● Prompt: Which lines of the data contain the string "computer"? Copy every one of them.

Task material START

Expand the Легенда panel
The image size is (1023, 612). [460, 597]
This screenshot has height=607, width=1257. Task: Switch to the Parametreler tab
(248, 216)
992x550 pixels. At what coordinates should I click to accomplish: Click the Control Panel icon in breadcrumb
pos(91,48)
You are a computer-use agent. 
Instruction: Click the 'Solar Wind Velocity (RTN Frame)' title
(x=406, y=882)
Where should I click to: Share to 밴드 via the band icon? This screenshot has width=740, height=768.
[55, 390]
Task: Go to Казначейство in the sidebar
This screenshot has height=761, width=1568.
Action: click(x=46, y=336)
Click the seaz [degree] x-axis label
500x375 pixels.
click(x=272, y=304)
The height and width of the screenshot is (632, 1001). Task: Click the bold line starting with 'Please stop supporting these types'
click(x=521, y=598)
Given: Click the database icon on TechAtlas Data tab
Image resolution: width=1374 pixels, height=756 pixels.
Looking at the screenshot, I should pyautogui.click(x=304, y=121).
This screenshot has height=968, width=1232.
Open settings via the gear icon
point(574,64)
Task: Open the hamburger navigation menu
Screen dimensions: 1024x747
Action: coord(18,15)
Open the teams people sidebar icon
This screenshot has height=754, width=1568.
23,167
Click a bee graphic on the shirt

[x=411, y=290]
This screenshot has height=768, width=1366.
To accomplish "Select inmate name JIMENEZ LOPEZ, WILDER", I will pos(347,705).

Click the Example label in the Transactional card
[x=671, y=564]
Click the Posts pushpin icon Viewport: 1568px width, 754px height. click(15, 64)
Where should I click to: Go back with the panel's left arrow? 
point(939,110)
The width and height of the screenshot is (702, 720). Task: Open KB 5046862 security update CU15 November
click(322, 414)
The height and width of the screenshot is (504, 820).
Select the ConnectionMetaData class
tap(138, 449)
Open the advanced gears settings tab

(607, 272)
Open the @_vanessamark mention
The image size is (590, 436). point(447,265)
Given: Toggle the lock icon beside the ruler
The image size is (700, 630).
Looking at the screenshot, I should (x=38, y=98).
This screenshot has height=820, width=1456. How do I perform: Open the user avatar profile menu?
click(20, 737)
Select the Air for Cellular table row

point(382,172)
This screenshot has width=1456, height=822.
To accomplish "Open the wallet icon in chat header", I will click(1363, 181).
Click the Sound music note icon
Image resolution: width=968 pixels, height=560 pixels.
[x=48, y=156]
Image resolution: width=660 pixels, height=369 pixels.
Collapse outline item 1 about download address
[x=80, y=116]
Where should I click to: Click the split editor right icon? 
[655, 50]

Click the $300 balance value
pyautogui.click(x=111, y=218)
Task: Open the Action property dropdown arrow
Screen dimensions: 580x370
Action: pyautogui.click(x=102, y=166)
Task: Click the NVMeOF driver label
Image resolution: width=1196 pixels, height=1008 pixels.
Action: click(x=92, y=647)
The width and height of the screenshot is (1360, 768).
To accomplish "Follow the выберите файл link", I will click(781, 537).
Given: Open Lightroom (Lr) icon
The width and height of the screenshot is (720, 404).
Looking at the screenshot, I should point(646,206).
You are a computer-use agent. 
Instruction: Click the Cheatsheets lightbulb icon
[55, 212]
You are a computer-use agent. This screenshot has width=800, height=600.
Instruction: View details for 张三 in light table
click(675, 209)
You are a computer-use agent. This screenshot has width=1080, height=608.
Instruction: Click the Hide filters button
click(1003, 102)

Task material END

● Task output:
You are a computer-use agent. 
You are a computer-use agent. 
You are a computer-use agent. This screenshot has width=800, height=600.
You are a computer-use agent. This screenshot has width=1080, height=608.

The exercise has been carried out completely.